An Application Programming Interface (API) Key is a unique identifier used to authenticate a user, developer, or calling program to an API. An API Key also allows you to avoid having to change the password every 90 days (Somos' current password reset policy) for the Login ID using the TFNRegistry™ API. Requesting the ability to manage an API Key(s) in the TFNRegistry UI is free, no charge. For more information on how to request this ability, please click here. Please Note: The API Key is valid for one year from the date of creation. As of June 5, 2022, users who have an API Key enabled on their Login ID (i.e. they do not login with their Login ID and password) for the TFNRegistry™ API are required to set up Multi-Factor Authentication (MFA).
After MFA has been set up and enabled on your TFNRegistry UI (tfnregistry.somos.com) account, you will be eligible to create and manage API Keys from the User Control (URC) page. If you do not have the required permissions, a message will be displayed on the URC page requesting you to contact your Resp Org's Primary Contact and/or Company Administrator(s) for assistance.
Please Note: Available authenticators include, but are not limited to: Google Authenticator, Microsoft Authenticator, OneLogin, Authy, and LastPass. Google Authenticator installed on an Android device is chosen as the third-party application to document the MFA set up process.
Once an API Key has been set up, you can view the Access Key, API Key Access Secret, Status, Expiration Date and eligible actions associated with an API Key on the URC page. The API Key Access Secret will only be viewable immediately after the set up completion, so you are encouraged to store the API Key Access Secret in a secure location before navigating away from the page.
- If you are having issues with an API Key, you will need to contact the Help Desk for assistance at 844.HEY.SOMOS (844.439.7666), Option 1.

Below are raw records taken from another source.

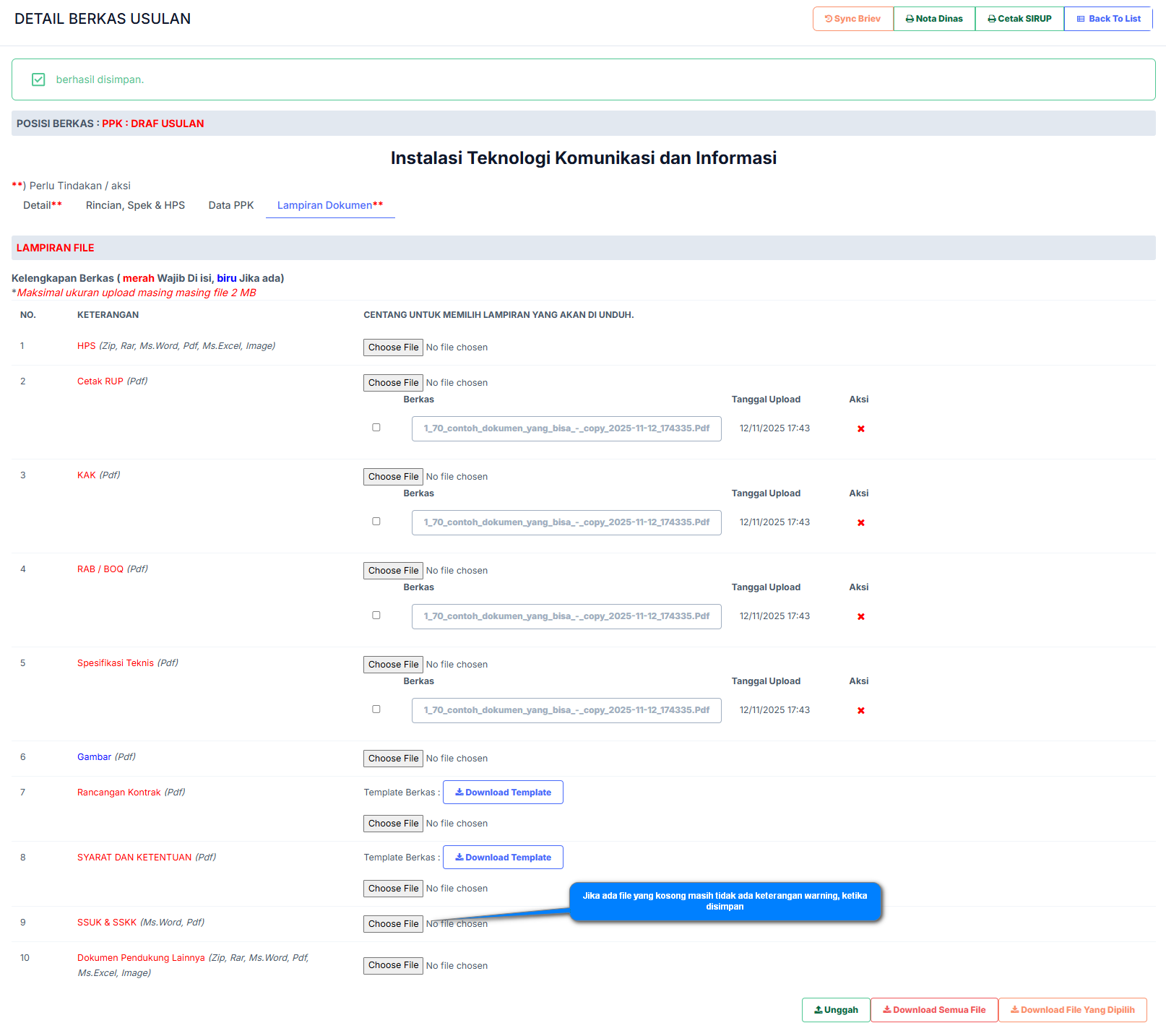Open the Data PPK tab
The image size is (1166, 1036).
click(x=231, y=205)
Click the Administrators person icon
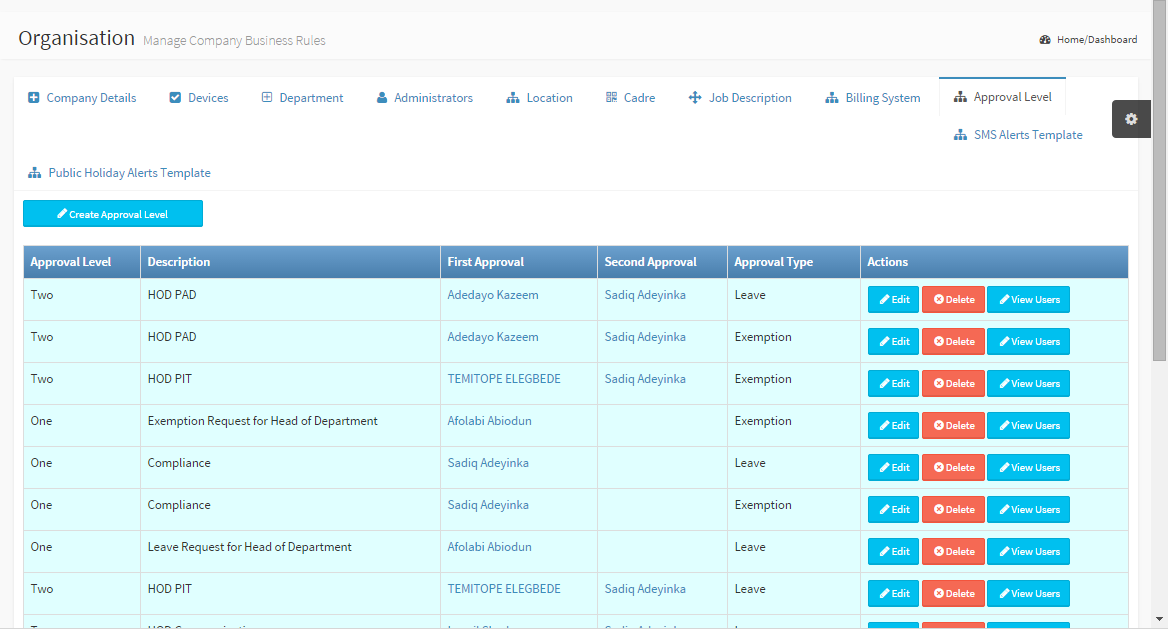This screenshot has height=629, width=1168. coord(382,98)
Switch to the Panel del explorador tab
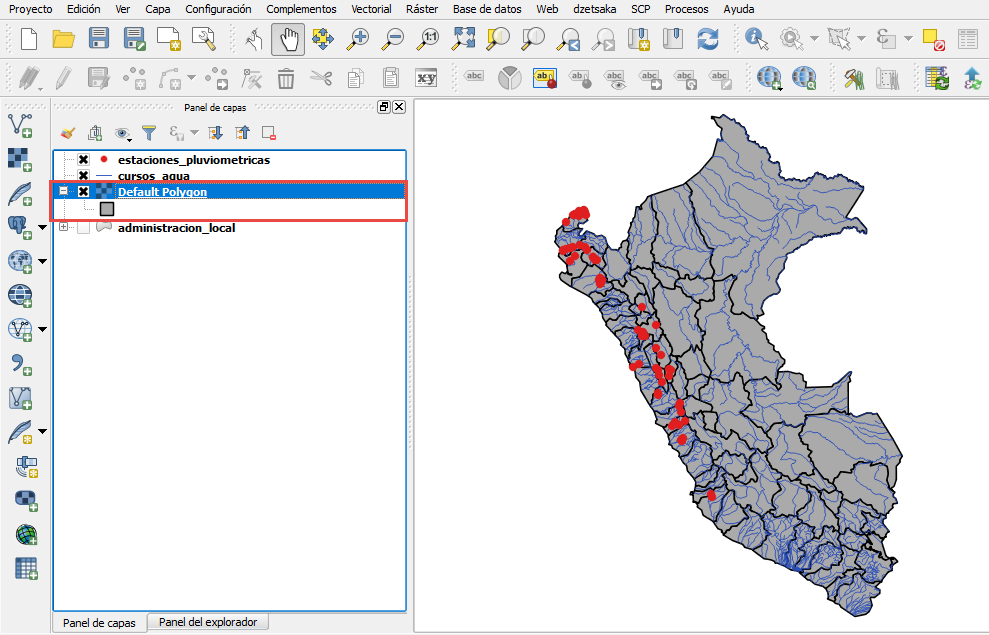This screenshot has width=989, height=635. click(207, 621)
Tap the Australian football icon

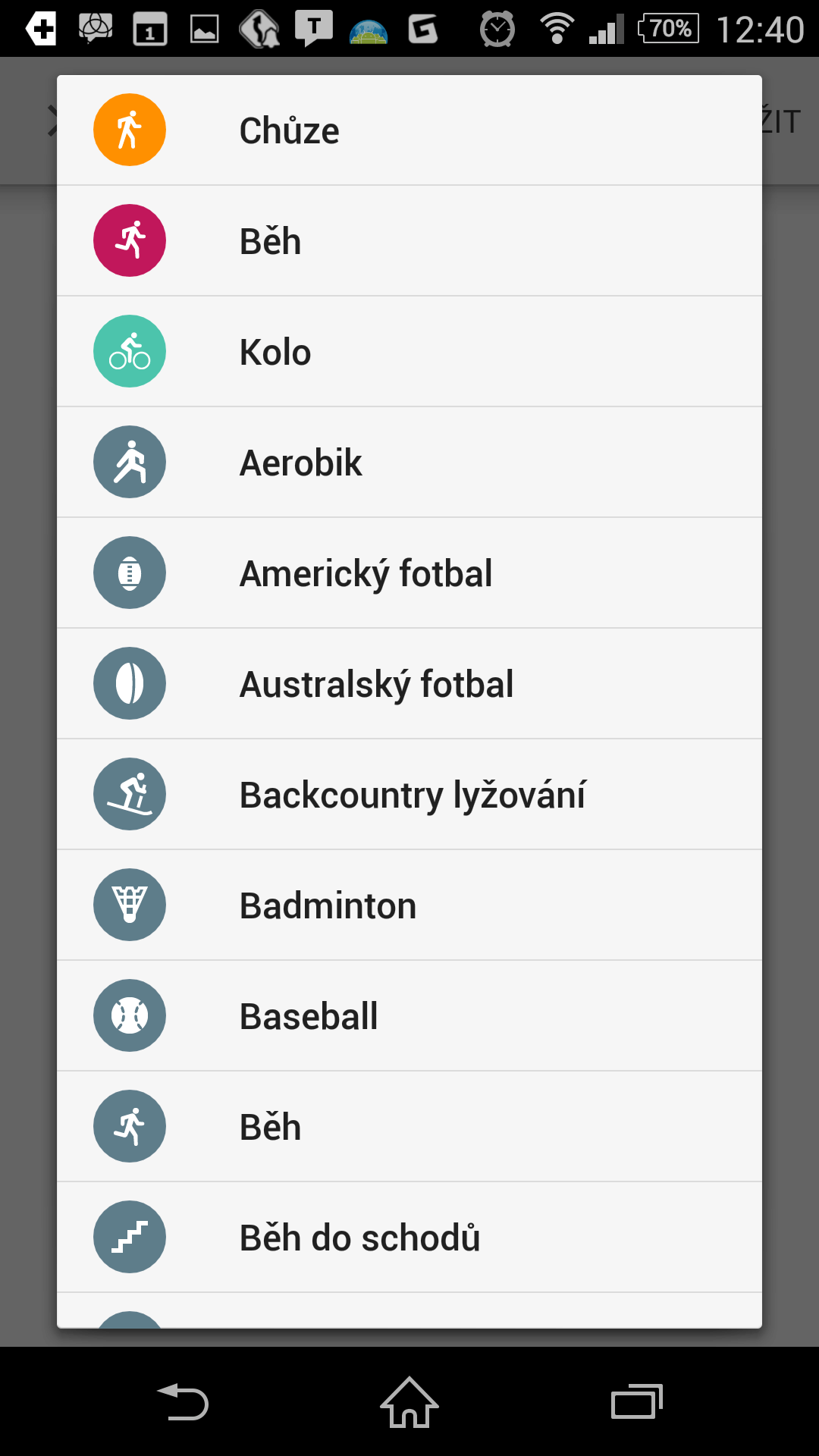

- An API Key will expire after one year. For Example: API Key created on March 31, 2022 will expire on March 31, 2023. It will work until March 30, 2023 at 11:59 PM CT.
- A notification email will be sent to you 30 days before, and again 5 days before the API Key expiration date, requesting you to regenerate it.
- If you disable an API Key, then a notification email will be sent to you informing them that the API Key has been disabled and it will remind you to reactivate, regenerate or delete it on the URC page.